* Dataset records:
*** Block opens ***

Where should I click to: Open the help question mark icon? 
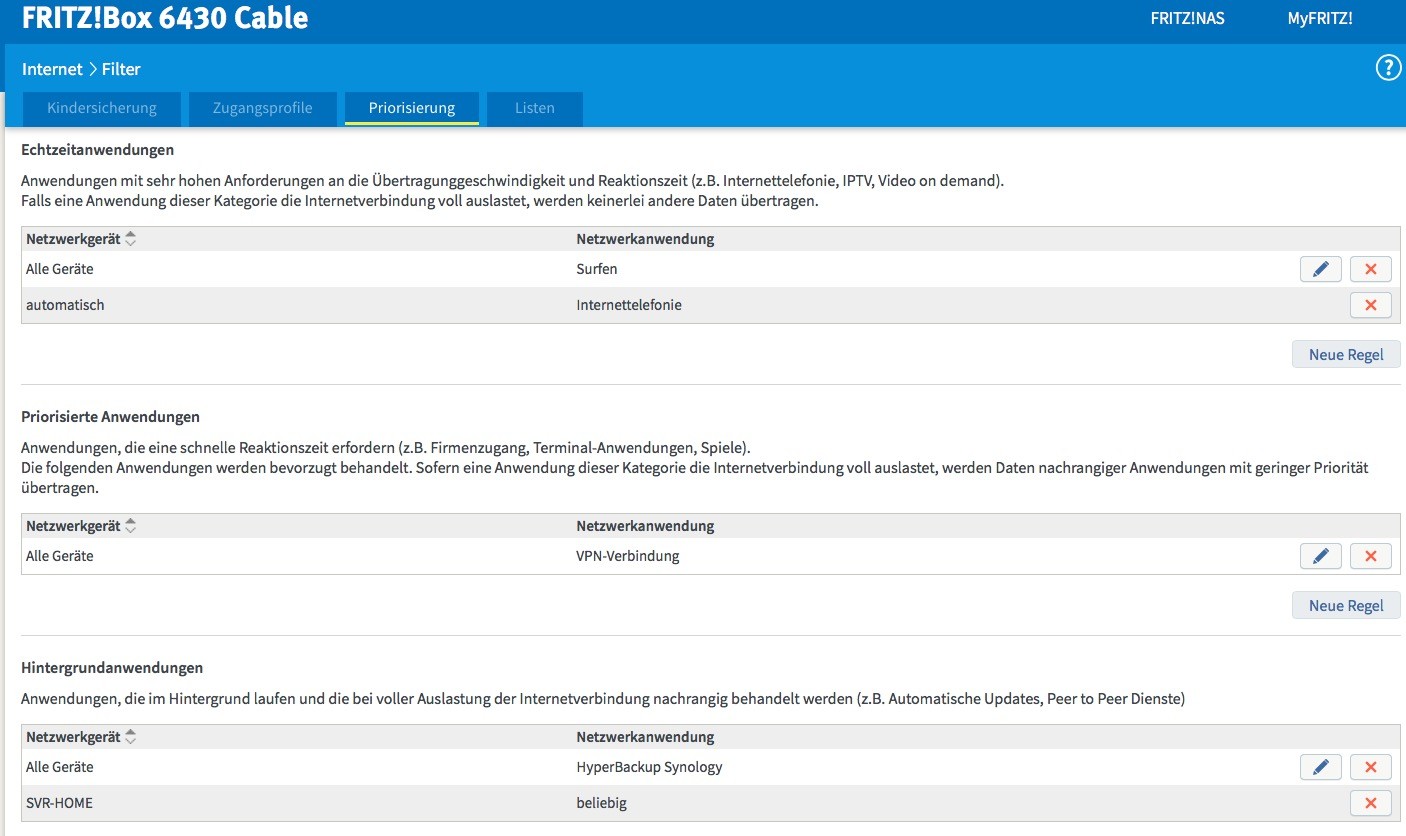pos(1389,68)
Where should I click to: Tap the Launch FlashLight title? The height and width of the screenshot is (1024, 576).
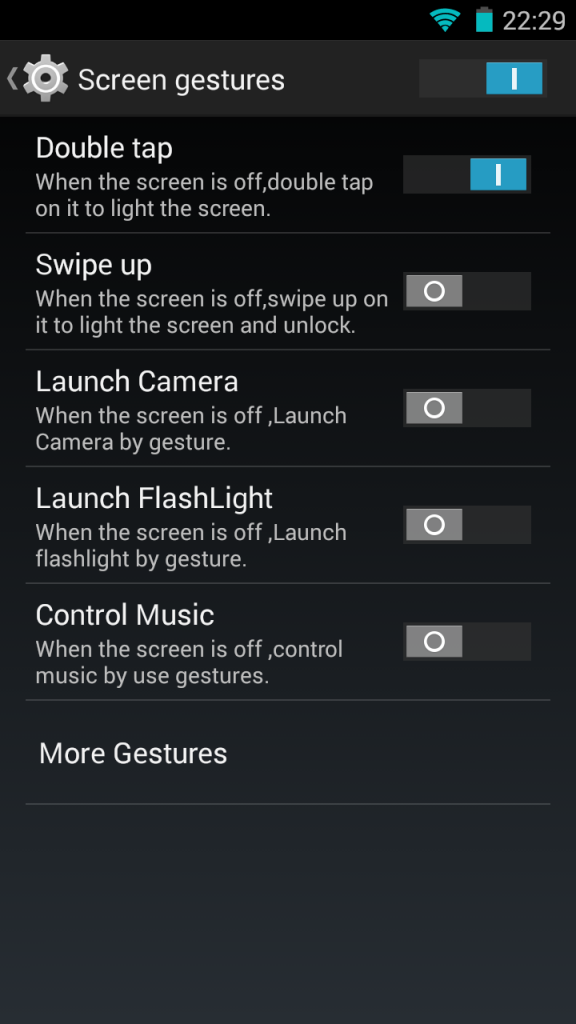pos(154,499)
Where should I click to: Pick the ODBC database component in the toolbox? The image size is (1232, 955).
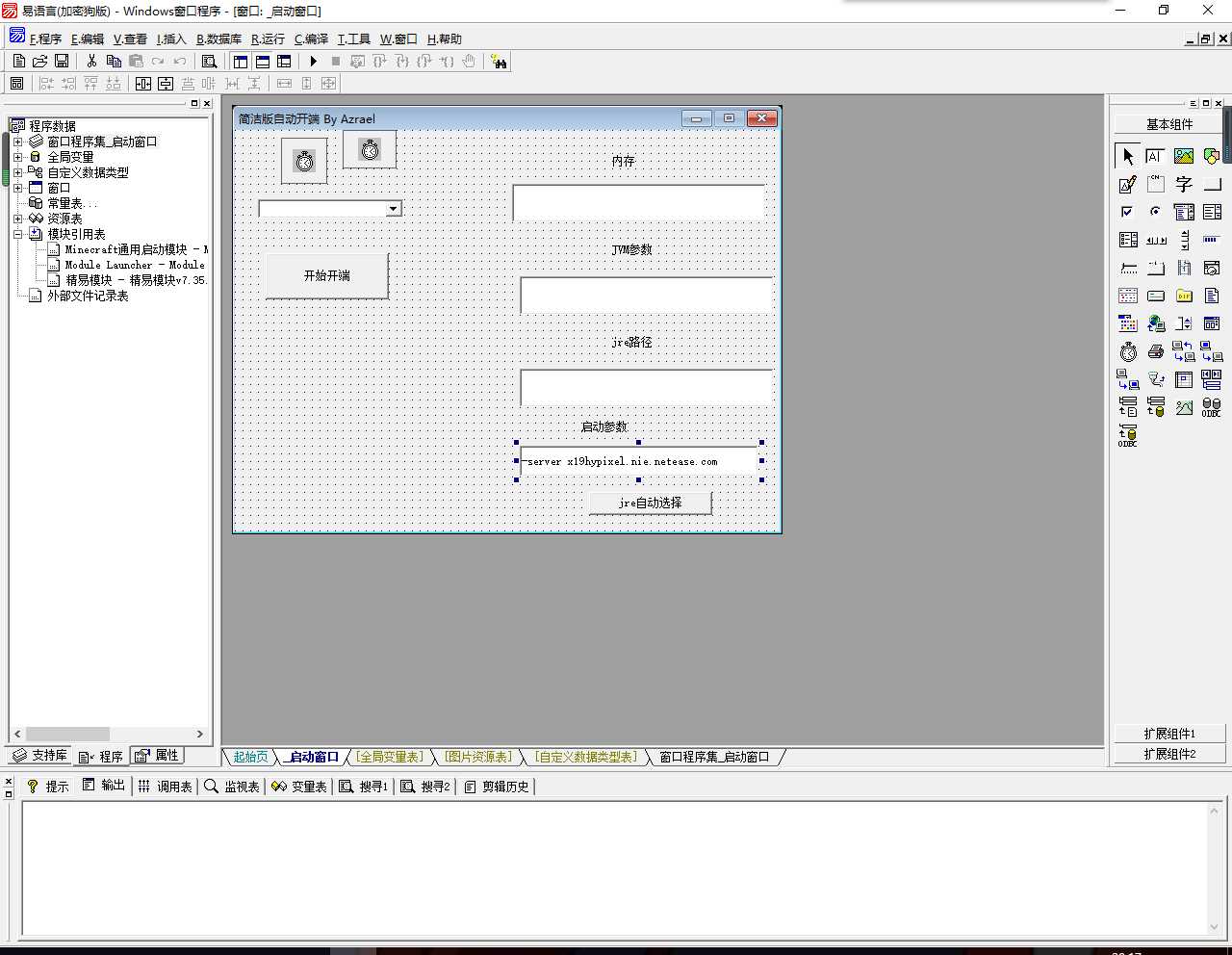(x=1212, y=407)
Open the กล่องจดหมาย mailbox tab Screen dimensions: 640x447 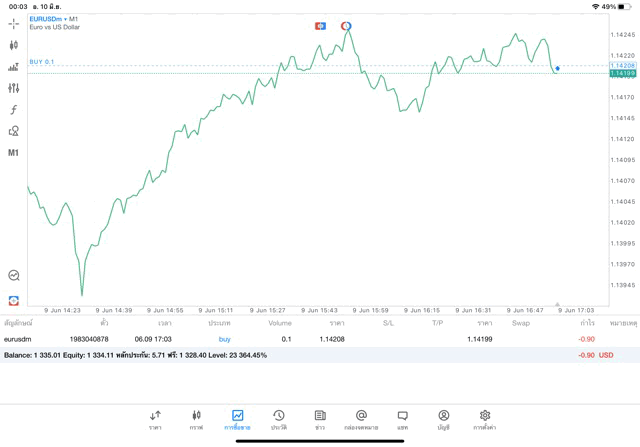click(361, 419)
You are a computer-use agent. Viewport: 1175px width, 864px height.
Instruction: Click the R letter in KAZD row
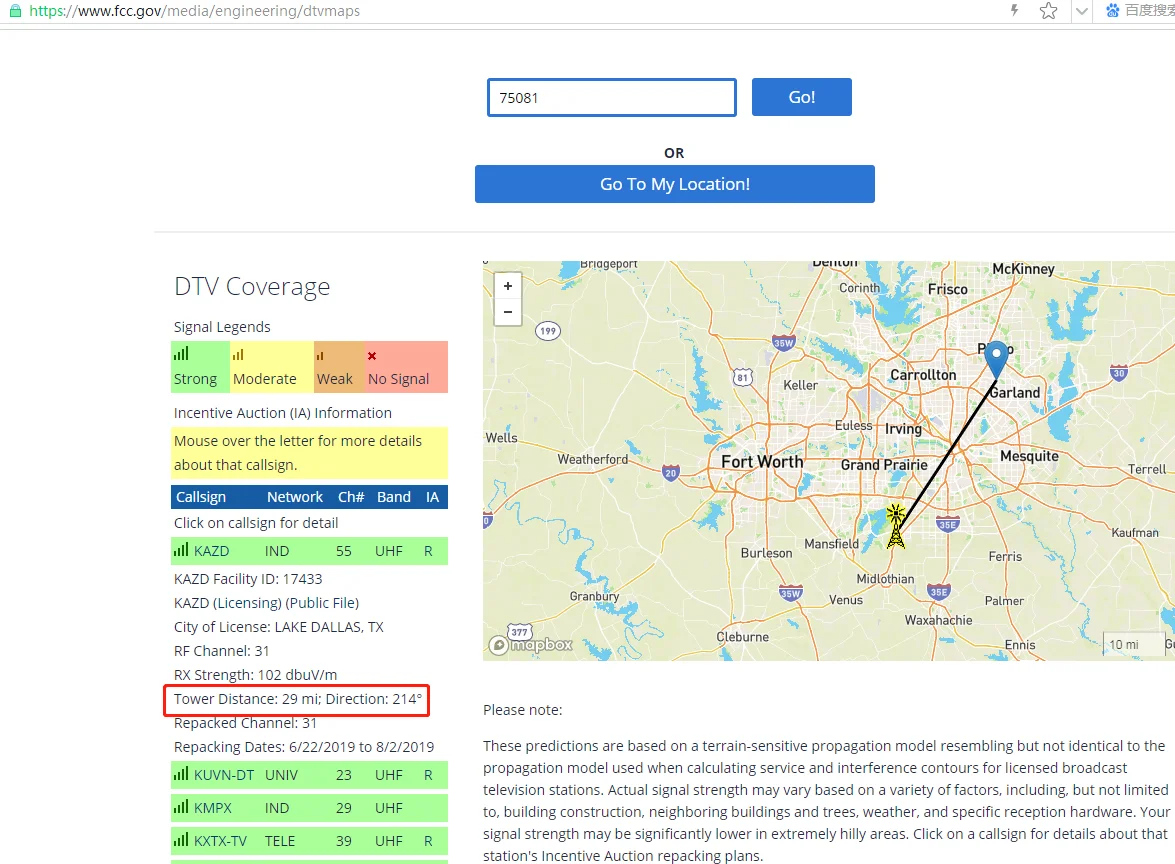click(429, 551)
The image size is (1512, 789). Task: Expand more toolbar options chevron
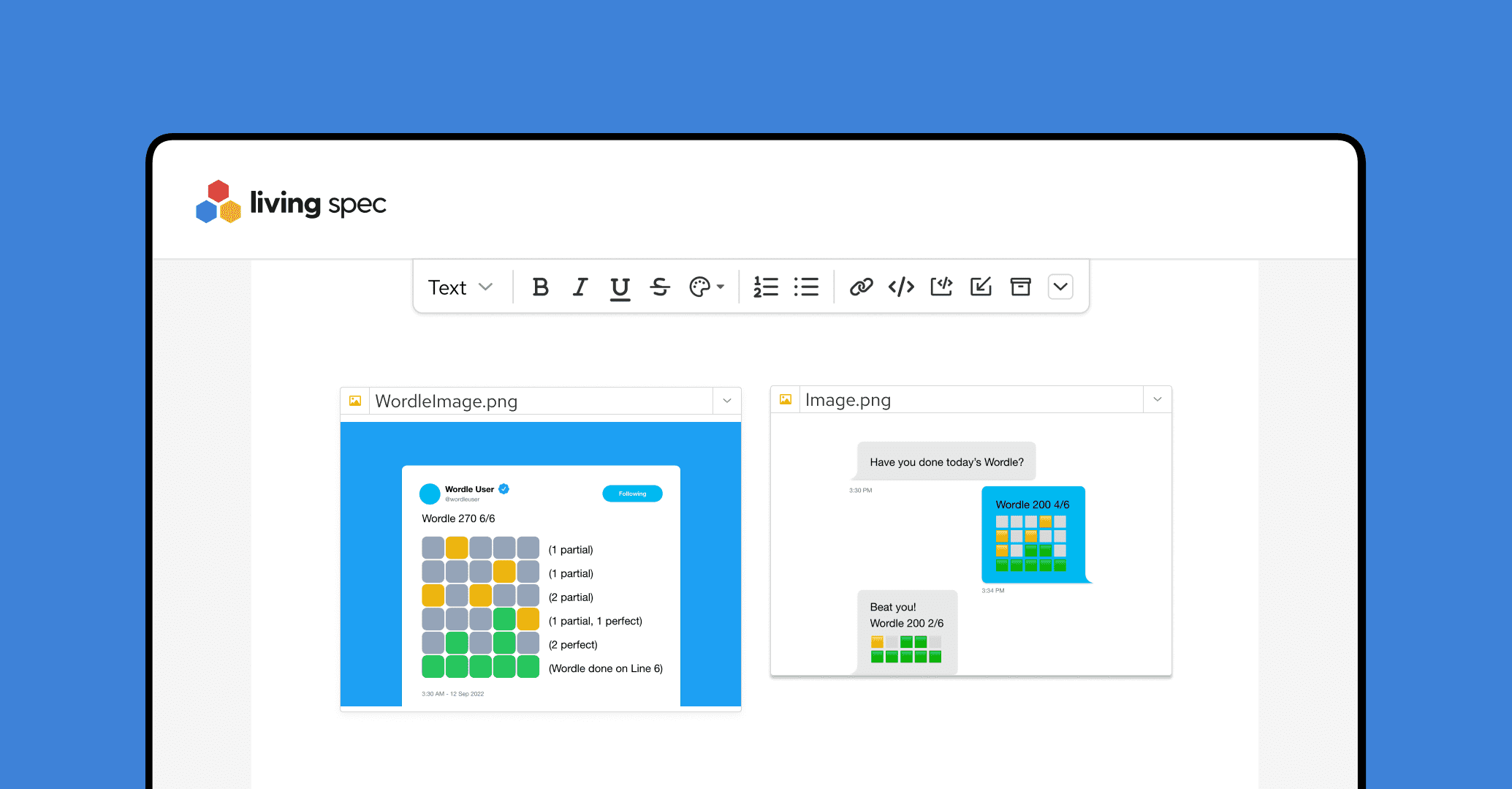[1060, 287]
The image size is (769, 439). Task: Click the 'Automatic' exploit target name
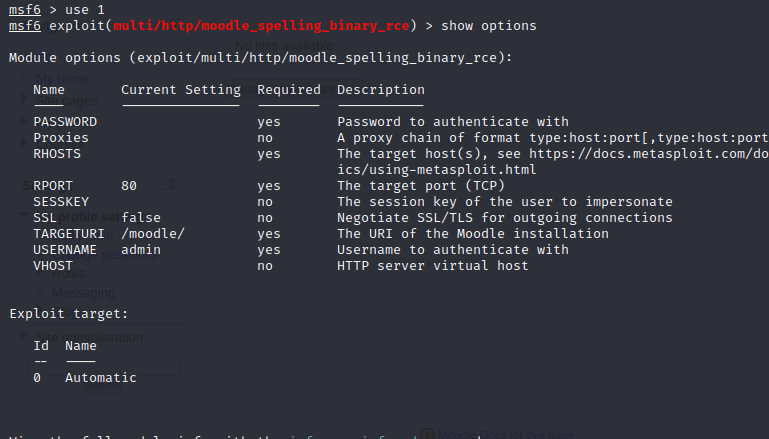pos(100,378)
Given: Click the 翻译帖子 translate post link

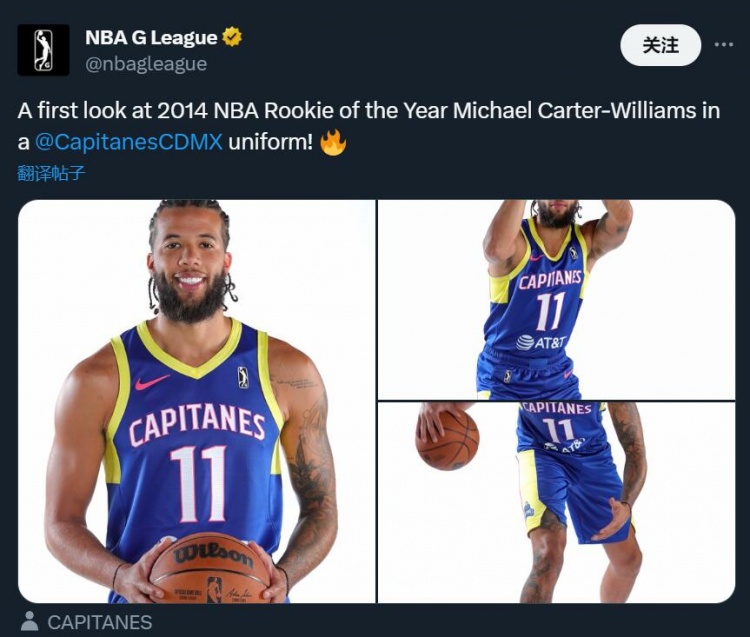Looking at the screenshot, I should (51, 173).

*** Block closes ***

Every line from the one containing "Instruction: Click the R letter in KAZD row" to the end of the material above is to be returned exactly, with the pictures left out.

* Final answer:
Instruction: Click the R letter in KAZD row
click(429, 551)
The image size is (1512, 789). Task: Expand more toolbar options chevron
[1060, 287]
The image size is (769, 439). Task: Click the 'Automatic' exploit target name
pos(100,378)
Given: Click the 翻译帖子 translate post link

Looking at the screenshot, I should (51, 173).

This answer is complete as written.